■ **Records supplied**
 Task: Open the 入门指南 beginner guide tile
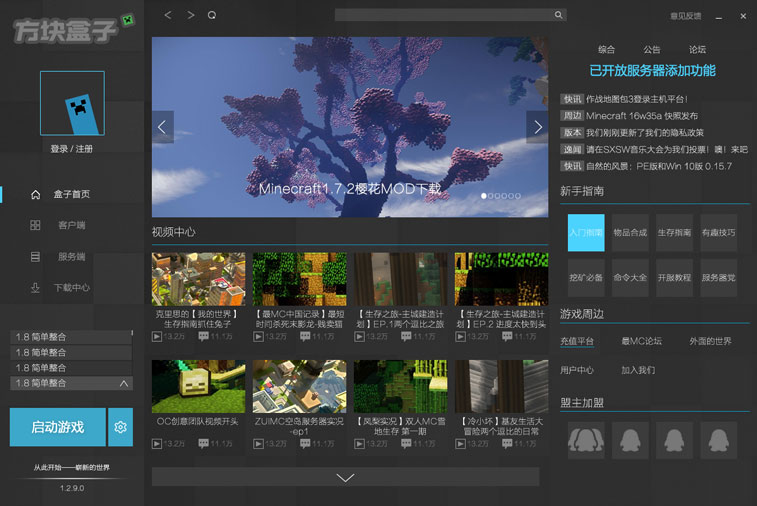(x=586, y=232)
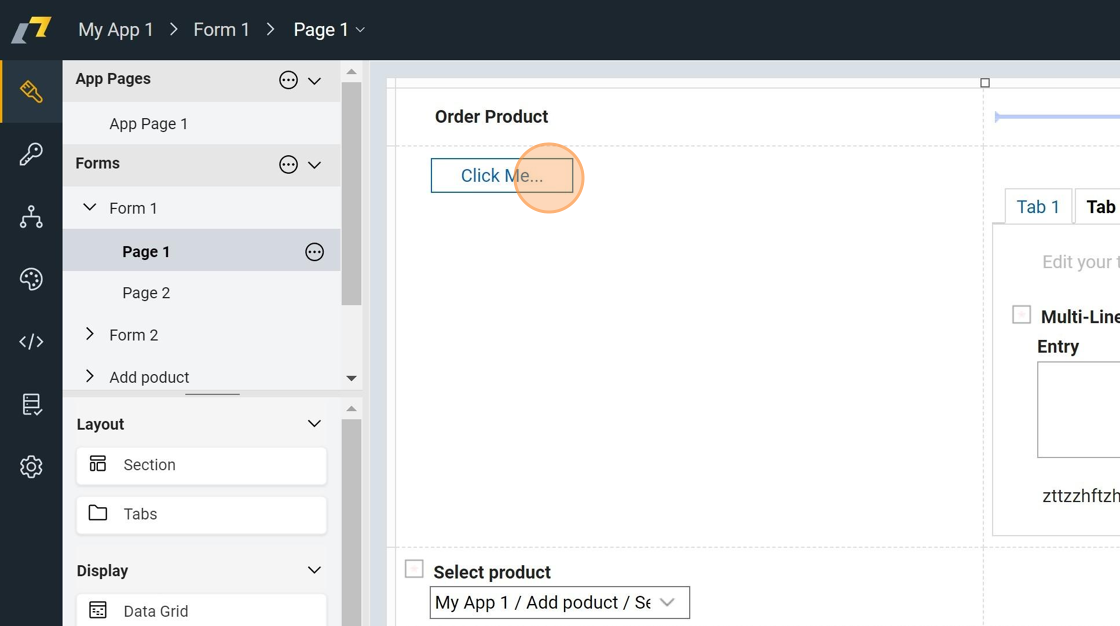Click inside the Multi-Line Entry text area
Viewport: 1120px width, 626px height.
click(1078, 410)
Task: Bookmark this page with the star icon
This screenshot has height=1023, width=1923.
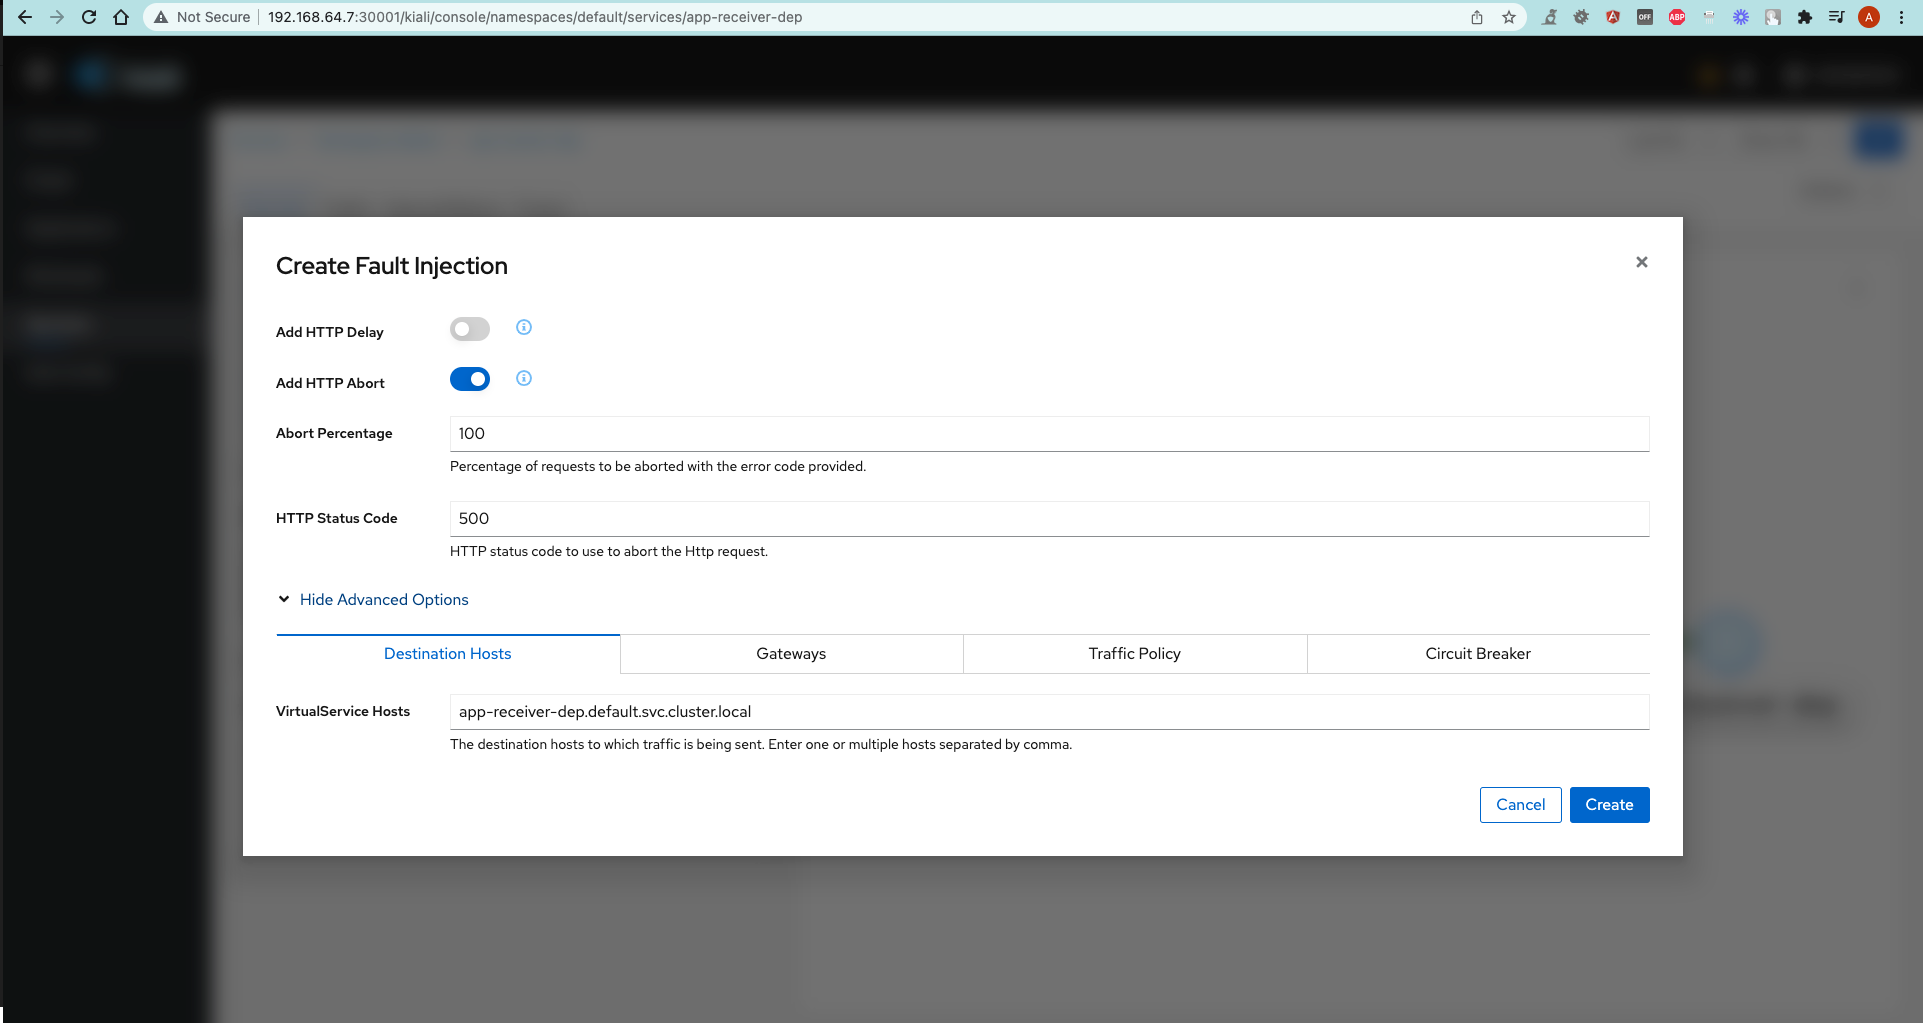Action: 1509,17
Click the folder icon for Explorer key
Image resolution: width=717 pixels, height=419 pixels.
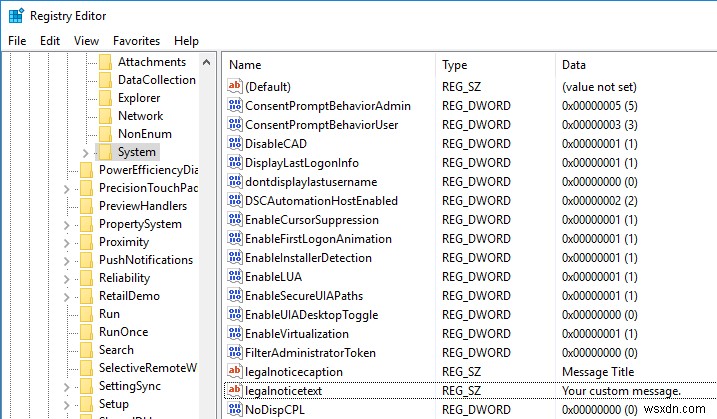click(x=106, y=98)
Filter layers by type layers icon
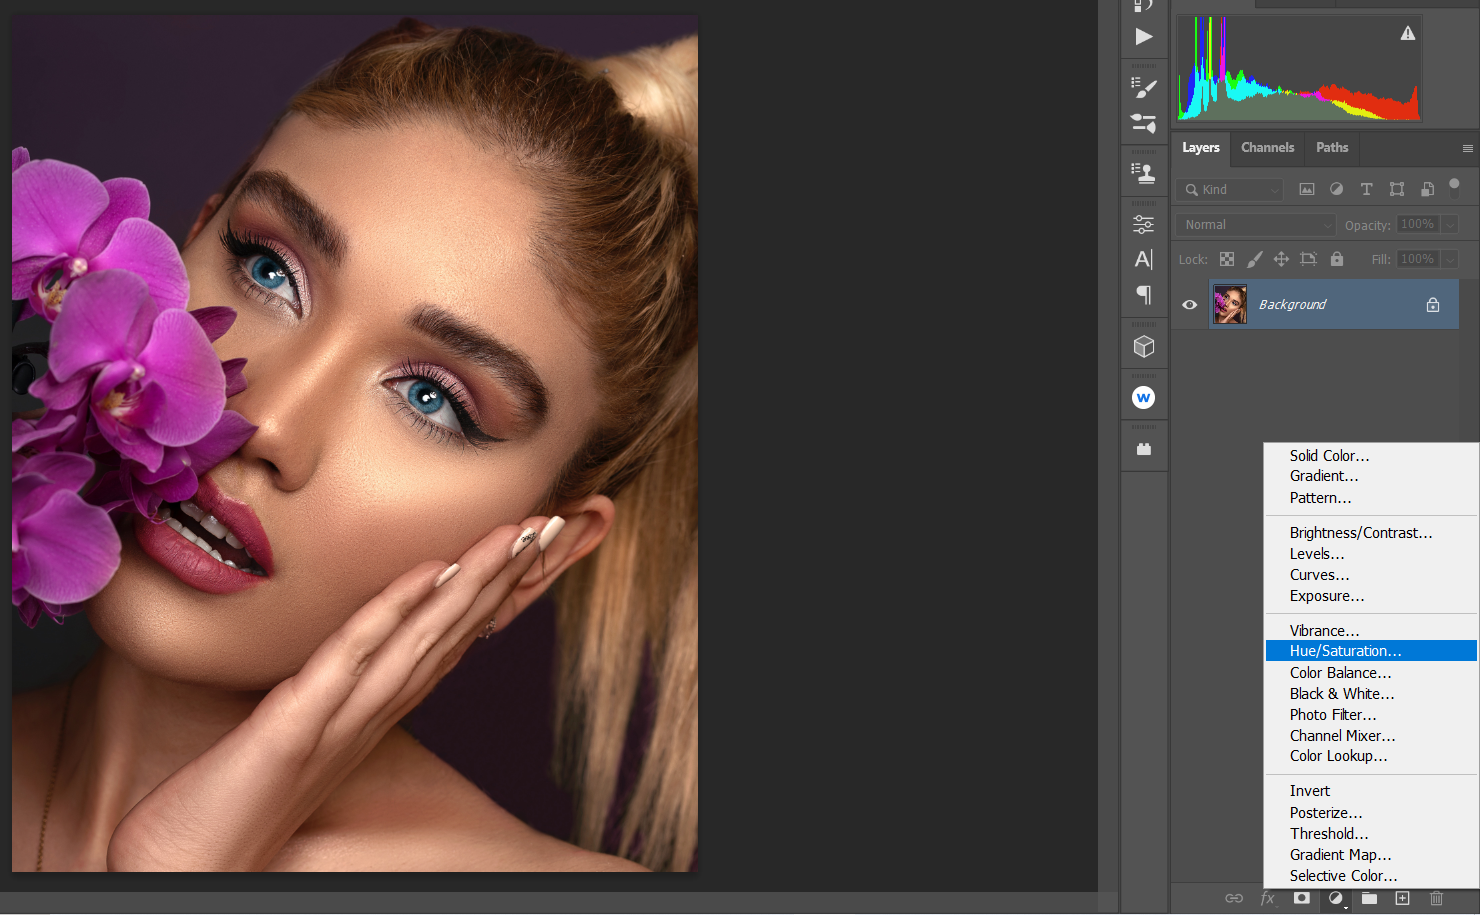Viewport: 1480px width, 915px height. pos(1366,189)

■ **Problem description**
Repeat the data in full, exactly as it stands, but drop every picture.

■ **Written response**
 Task: Open the 入门指南 beginner guide tile
(x=586, y=232)
Click inside the Multi-Line Entry text area
Viewport: 1120px width, 626px height.
click(1078, 410)
Task: Bookmark this page with the star icon
This screenshot has height=1023, width=1923.
Action: 1509,17
Click the folder icon for Explorer key
Image resolution: width=717 pixels, height=419 pixels.
click(x=106, y=98)
Filter layers by type layers icon
Viewport: 1480px width, 915px height. pos(1366,189)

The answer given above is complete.